Article in La Presse – Montreal


From La Presse – Montreal published 2/6/10 (French original).

English translation provided by Karen Cowgill

A Population that Consumes Green
-by Emilie Cote

Caption: The 3600 owners of Undriver Licenses {permis de non-conduited} in Seattle have committed themselves to leave aside the car for alternative modes of transport.

(Seattle) Gea Bassett was finishing her masters in education when she started her business simply by posting an announcement on Craiglist. She soon had to hire two employees. Today, Green Cleaning Seattle Eco-Maid counts 15 cleaning women. Green cleaning women.

Wearing Lululemon yoga clothes, Gea Bassett goes into Tully’s with her laptop. She’s meeting us between two interviews. The young 31-year-old entrepreneur can’t keep up with demand.  “I have thousands of clients and new ones every day,” she says.

“There is a huge demand for green cleaning in Seattle,” explains the young mother. Our clientele is sensitive to the environment. Many families with a $500,000 house as well as offices, artists’ spaces, and architects’ offices.”

The guarantee of Green Cleaning Seattle Eco-Maid? “Our products (BioKleen brand) are natural, we recycle our bottles, and we re-use our towels,” summarizes Gea.

The young woman and her husband live in the suburbs of Seattle. They are vegetarians. They essentially eat organic food and the eggs of their chickens, which are legal to keep and very hip in Seattle, emphasizes Gea.  As for their house, it’s heated with biodiesel.

But Gea, who has a car, is far from claiming that she is perfect in her environmental habits. “Look at my coffee,” she says, looking at the cardboard container.

The young woman was born in Cleveland, in the state of Ohio. For the young girl who worked in a natural food store from the age of 15, it was normal to move to Seattle. “Seattle is a bubble in the US. It’s super here.”

It’s true that Seattle breathes quality of life. There are many yoga centers, restaurants with local organic food, and farmers markets, including the famous Pike Place Market.
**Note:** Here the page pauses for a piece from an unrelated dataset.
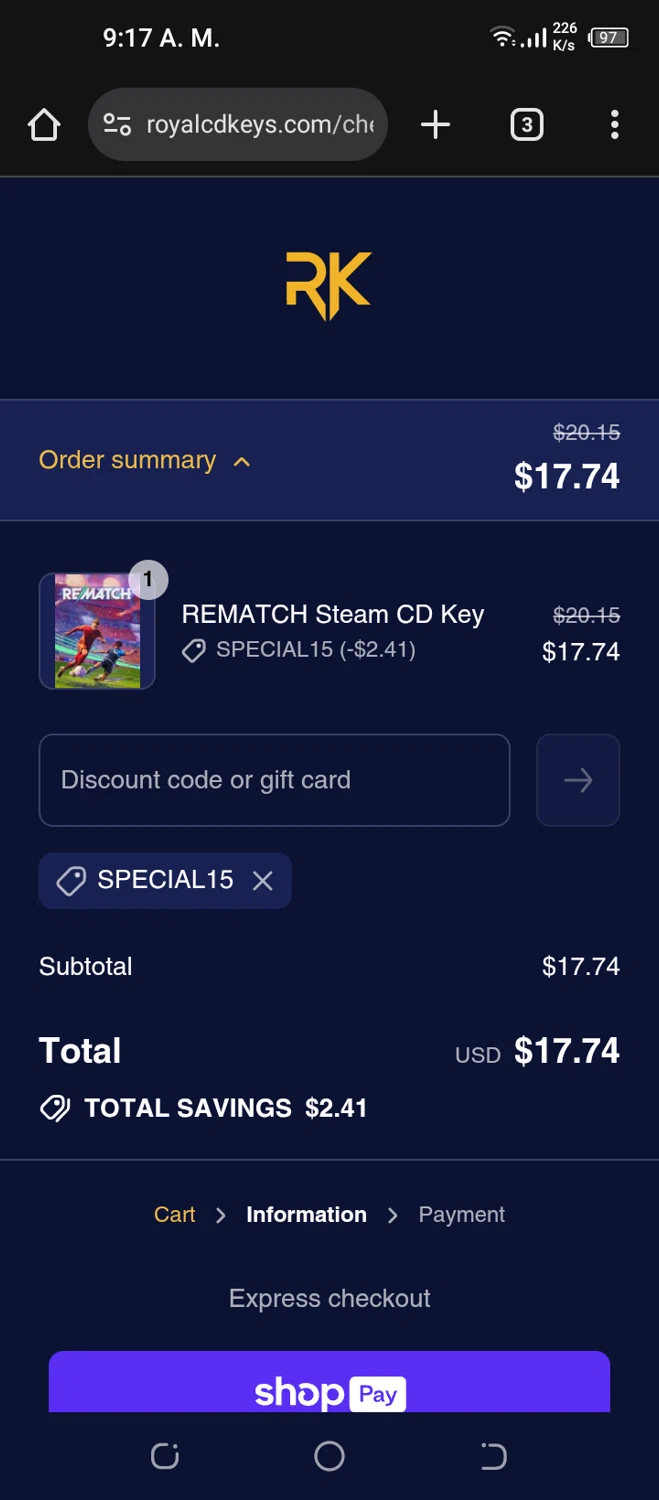Select the Information breadcrumb step
Screen dimensions: 659x1500
point(306,1214)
“The green movement, it’s not the government, it’s the people,” says Gea.

Is it a trend to be green? “Maybe … but the fact that it’s hip gives it great exposure,” she replies.

Undriver Licenses

Scott Thomsen, spokesperson for the electric utility Seattle City Light, had warned us. “You have to attribute the environmental success of Seattle to the community. People want to be green and that’s translated in their behaviors.”

But La Presse [The Press, the name of this paper] didn’t expect to find so many people like Gea. Or like Julia Field, a woman who decided to involve herself in a green group in Seattle at the end of her 40s.

It all started with a car accident. “I decided not to replace it because I was afraid. I thought my life would never be the same, but I realized that I didn’t know the bus network,” she recounts.

Mme Field joined an organization in her neighborhood, Sustainable Ballard. One thing led to another, and she became the head of the Undriver License project. As of today, more than 3,600 members have received an undriver license. At different levels, they are committed to leave aside the car for alternative modes of transport.

The 52-year-old woman explains that she changed her habits slowly. “I began for example by looking at the labels and I realized that I was eating crackers that came from England.”

Julia Field is not an eccentric granola or an extreme militant. No more than the president of Sustainable Ballard, Jenny Heins. “In Seattle, it’s part of the culture. It’s the people who go around in Hummers who are the strange ones. There are a lot of groups like ours,” she stresses.

Mme Heins is also the regional director of the Green Festival, which drew 33,000 people in Seattle last spring.

According to Mme Heins, the “green” network creates a snowball effect. She cites as example a microbrewery which organizes one day per month where 20% of receipts go to an environmental organization.

“The clients win, the business wins, the city wins, and the environment wins,” she concludes.